Sound interesting. But why on earth should I use Docker instead of some simple lines of Python ?

Use Cases

** OS configuration, proxy config, install additional software,… **

For normal Lambda, you can only install language-specific libraries, like Python’s pip, Node’s npm or Java’s maven.

In this blog, we’ll implement a Crawler Lambda that must install Chrome driver at OS level with Puppeteer

Prerequisites

Personal docker registry: DockerHub, AWS ECR,…

Build image

# Dockerfile
FROM public.ecr.aws/lambda/nodejs:18

# Setup and install chromium
RUN yum install -y amazon-linux-extras
RUN amazon-linux-extras install epel -y
RUN yum install -y chromium

# skips puppeteer installing chrome and points to correct binary
ENV PUPPETEER_SKIP_DOWNLOAD=true \
    PUPPETEER_EXECUTABLE_PATH=/usr/bin/chromium-browser

COPY package*.json ./
RUN npm ci --omit=dev

# Copy function code
COPY index.js ${LAMBDA_TASK_ROOT}

# Set the CMD to your handler (could also be done as a parameter override outside of the Dockerfile)
CMD [ "index.handler" ]

Reference: https://docs.aws.amazon.com/lambda/latest/dg/nodejs-image.html#nodejs-image-instructions

// index.js
const puppeteer = require('puppeteer');

exports.handler = async (event) => {
  // Launch the browser and open a new blank page
  const browser = await puppeteer.launch({
    headless: true,
    args: [
        '--no-sandbox',
        '--disable-setuid-sandbox',
        '--disable-dev-shm-usage',
        '--single-process',
    ],
  });
  const page = await browser.newPage();

  // Navigate the page to a URL
  await page.goto(event.url);

  const textSelector = await page.waitForSelector('head > title');
  const fullTitle = await textSelector?.evaluate(el => el.textContent);

  // Print the full title
  const message = `The title of this page is ${fullTitle}`
  console.log(message);

  await browser.close();

  return message;
}

Build and tag image

docker build -t lambda-docker-puppeteer:latest .
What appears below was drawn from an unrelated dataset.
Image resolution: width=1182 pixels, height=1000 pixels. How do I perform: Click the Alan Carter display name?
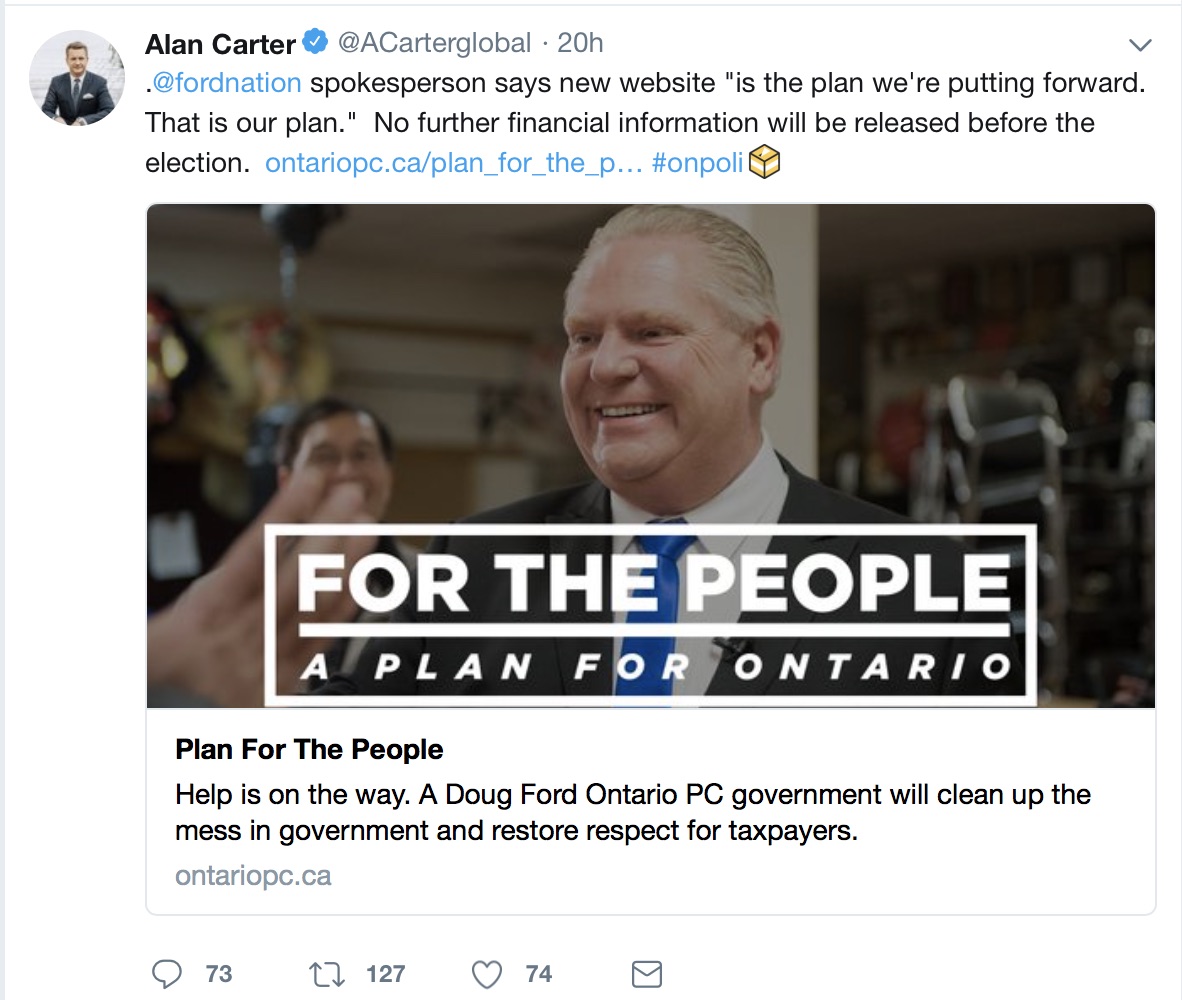coord(220,44)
Create another tag with ECR repo. Make sure you have a repo name lambda-docker-puppeteer

docker tag lambda-docker-puppeteer:latest <YOUR_AWS_ACCOUNT_ID>.dkr.ecr.<YOUR_AWS_REGION>.amazonaws.com/lambda-docker-puppeteer:latest

Publish to repository

This post use ECR but the steps are similar to all docker repositories

aws ecr get-login-password --region us-east-1 | docker login --username AWS --password-stdin <YOUR_AWS_ACCOUNT_ID>.dkr.ecr.<YOUR_AWS_REGION>.amazonaws.com

Push image to ECR

docker push <YOUR_AWS_ACCOUNT_ID>.dkr.ecr.<YOUR_AWS_REGION>.amazonaws.com/lambda-docker-puppeteer:latest

Create Lambda

Go to AWS Console > Create function > Choose Container image Create Lambda Docker function

For puppeteer usage, we need a lot more than default computing and memory

Go to Configuration > General configuration > Modify

Memory to at least 1024 MB
Timeout to at least 10 seconds

Test run

Navigate to the Test tab and send this event

{
  "url": "https://nodejs.org/en"
}

Lambda Docker test run

Congratulation, we have the final result ! Lambda Docker result

Source code

https://github.com/phuhung273/lambda-docker-puppeteer